Pour améliorer la qualité de l’eau potable, Michèle Rivasi, députée européenne EELV, est convaincue qu’il faut repenser le modèle agricole actuel et se tourner vers des pratiques plus respectueuses de l’environnement. Entretien.
Comment qualifierez-vous la qualité de l’eau sur le territoire européen ?
Si nous prenons le cas des nitrates, il reste beaucoup à faire. La France a été condamnée par la Cour de Justice de l’UE en 2013 pour des taux de nitrate trop élevés dans l’eau potable. Ceci montre bien l’urgence de repenser notre modèle agricole. Les nitrates proviennent, entre autres, du recours aux engrais. Les eaux sont aussi contaminées par les pesticides, notamment des substances comme l’atrazine, toujours présente, alors qu’elle est interdite depuis 2001.

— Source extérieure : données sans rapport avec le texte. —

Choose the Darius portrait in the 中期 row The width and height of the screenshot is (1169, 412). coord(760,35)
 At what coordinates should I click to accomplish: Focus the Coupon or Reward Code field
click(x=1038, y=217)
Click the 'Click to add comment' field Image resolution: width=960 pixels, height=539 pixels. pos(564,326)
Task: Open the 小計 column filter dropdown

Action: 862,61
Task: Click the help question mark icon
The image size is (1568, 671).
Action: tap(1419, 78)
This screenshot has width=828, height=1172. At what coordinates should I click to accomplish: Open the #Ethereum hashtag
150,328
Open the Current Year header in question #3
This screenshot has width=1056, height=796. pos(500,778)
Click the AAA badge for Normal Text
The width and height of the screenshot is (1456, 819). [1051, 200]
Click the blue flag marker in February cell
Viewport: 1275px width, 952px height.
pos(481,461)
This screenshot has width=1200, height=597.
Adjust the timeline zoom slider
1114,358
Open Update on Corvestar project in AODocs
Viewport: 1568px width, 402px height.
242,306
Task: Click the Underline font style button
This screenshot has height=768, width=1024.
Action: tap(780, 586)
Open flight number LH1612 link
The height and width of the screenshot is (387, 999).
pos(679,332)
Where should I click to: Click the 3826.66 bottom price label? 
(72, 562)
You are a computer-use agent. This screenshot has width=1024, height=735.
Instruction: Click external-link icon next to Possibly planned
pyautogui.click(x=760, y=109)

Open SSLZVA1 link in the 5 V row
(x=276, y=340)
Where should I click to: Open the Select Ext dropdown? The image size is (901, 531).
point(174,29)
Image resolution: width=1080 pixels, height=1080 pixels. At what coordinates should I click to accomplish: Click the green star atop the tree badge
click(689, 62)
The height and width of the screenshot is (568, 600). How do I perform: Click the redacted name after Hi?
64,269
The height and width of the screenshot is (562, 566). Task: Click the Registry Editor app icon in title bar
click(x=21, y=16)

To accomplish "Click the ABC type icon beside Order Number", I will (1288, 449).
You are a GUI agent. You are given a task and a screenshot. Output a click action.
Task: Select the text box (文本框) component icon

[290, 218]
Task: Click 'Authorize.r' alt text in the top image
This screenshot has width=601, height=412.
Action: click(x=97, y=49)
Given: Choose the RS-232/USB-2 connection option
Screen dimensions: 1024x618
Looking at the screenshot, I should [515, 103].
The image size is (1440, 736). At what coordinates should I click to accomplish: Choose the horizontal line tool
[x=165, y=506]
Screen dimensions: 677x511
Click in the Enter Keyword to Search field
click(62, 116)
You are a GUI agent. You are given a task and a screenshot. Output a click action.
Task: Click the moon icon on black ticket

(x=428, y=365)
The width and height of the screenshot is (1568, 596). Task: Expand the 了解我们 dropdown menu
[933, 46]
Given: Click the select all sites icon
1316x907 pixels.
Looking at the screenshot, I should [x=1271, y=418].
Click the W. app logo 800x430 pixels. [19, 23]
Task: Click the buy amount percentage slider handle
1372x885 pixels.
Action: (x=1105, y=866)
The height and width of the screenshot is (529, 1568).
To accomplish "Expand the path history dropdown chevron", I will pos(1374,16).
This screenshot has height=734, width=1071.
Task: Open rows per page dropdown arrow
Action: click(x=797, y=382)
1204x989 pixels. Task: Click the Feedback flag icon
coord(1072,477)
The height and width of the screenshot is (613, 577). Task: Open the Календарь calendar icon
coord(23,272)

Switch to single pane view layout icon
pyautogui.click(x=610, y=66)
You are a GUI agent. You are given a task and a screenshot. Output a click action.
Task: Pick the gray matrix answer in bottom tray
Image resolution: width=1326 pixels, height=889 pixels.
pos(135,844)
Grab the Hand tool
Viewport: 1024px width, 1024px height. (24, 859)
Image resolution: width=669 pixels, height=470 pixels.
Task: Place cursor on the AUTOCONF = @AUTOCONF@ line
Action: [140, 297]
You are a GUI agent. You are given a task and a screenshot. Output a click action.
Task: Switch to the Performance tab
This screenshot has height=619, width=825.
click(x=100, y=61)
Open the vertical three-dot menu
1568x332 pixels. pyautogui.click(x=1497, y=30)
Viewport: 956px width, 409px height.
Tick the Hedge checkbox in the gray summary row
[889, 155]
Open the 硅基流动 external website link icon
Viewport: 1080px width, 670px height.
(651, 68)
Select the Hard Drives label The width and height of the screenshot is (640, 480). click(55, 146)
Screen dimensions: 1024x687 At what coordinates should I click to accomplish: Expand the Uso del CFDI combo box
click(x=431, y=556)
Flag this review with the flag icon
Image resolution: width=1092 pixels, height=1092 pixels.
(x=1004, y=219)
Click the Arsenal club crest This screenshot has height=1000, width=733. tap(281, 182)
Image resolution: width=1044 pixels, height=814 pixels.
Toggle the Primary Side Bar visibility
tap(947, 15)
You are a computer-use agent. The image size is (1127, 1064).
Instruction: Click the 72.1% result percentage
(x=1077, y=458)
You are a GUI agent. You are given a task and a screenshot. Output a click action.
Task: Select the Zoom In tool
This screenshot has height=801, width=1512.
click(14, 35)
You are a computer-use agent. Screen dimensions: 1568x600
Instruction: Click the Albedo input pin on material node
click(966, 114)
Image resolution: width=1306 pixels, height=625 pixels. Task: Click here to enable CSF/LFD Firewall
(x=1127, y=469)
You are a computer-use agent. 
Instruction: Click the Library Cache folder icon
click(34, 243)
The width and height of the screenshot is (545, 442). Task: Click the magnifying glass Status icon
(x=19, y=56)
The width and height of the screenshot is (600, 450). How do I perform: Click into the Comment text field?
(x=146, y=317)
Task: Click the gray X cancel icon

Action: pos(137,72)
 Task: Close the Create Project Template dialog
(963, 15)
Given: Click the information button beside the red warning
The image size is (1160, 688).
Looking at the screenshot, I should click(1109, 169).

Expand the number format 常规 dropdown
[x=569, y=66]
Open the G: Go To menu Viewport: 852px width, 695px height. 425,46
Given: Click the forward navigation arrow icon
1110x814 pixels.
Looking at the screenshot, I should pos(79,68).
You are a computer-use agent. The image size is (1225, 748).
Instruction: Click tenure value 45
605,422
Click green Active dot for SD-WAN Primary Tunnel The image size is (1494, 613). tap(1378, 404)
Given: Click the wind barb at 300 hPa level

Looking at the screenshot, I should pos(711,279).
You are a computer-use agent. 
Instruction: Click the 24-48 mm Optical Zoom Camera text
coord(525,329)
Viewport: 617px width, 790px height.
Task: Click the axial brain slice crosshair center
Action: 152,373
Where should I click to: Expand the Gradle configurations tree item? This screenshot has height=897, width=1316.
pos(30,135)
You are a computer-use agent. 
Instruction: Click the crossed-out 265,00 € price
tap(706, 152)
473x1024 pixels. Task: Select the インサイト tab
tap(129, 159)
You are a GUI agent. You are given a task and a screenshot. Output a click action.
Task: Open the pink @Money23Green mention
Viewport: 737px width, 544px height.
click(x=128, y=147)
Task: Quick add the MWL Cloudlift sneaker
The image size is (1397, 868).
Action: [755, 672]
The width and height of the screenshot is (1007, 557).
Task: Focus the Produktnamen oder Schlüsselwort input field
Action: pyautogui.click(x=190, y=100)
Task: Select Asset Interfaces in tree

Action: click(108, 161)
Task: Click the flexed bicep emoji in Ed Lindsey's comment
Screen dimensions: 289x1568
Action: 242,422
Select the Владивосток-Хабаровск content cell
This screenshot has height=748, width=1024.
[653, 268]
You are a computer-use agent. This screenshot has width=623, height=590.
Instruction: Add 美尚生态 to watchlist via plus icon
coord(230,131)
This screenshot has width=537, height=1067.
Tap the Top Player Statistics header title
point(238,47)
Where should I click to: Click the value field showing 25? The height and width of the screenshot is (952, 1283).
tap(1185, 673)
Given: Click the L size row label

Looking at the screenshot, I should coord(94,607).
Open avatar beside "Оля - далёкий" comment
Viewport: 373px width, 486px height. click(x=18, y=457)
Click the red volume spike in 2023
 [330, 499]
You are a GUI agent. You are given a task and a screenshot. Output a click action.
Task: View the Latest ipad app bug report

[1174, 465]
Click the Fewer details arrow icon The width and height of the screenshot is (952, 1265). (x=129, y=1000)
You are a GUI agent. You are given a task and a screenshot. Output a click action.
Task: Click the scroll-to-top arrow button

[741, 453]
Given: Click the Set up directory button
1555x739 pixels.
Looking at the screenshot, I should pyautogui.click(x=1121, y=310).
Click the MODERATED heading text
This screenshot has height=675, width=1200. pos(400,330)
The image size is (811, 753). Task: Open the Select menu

Il faut donc accompagner les agriculteurs pour cultiver autrement. Beaucoup plus de financements doivent être mis à leur disposition pour se tourner vers une agriculture plus respectueuse de l’environnement. Les agriculteurs en ont envie, il faut leur en donner les moyens.
Pensez-vous que le rôle de l’eau a suffisamment été pris en compte dans le dernier accord sur le climat (COP21) ?
Si l’on lit l’accord final de la COP 21, le mot « eau » n’y apparait pas, cela est très préoccupant. Je considère l’eau comme une ressource qui doit être accessible à toute et tous, c’est d’ailleurs pour cela que je m’étais mobilisée aux côtés de Danielle Mitterrand et sa Fondation France-Libertés pour faire reconnaître l’eau comme un bien commun de l’Humanité. C’est d’autant plus important que cette ressource est parfois utilisée comme une arme de guerre. C’est ce que fait par exemple Israël avec les Palestiniens en restreignant leur accès à l’eau. Plus généralement, je préconise une gestion publique de l’eau qui n’est pas une marchandise avec laquelle on peut faire du profit. Dans ma ville à Valence, nous avons repris la gestion de l’eau à Véolia, c’est maintenant la collectivité qui la gère.
La France a été condamnée par la Cour de Justice de l’UE pour des taux de nitrate trop élevés dans l’eau potable.
Vous avez participé à la déclaration écrite sur la compatibilité de l’extraction de pétrole avec la qualité des eaux destinées à la consommation humaine. Vous faites un lien entre le forage et la pollution de l’eau. Quelle est la situation actuellement en Europe ?
En Europe, c’est surtout de l’extraction offshore que proviennent les ressources indigènes en gaz et en pétrole, il n’y a donc pas d’impact direct sur l’eau potable mais parfois des conséquences irrémédiables pour la biodiversité. Quant au charbon, il entraîne des problèmes de pollution et de surconsommation de l’eau, tant au moment de l’extraction que de la combustion. Ma prise de conscience du lien entre le forage d’hydrocarbures et la pollution de l’eau vient surtout du combat mené contre les gaz de schiste, encore peu développés en Europe, mais qui nécessitent des quantités faramineuses d’eau. Il est impossible de filtrer convenablement les effluents liés au recours à la fracturation hydraulique, car ils contiennent des métaux lourds et des isotopes radioactifs.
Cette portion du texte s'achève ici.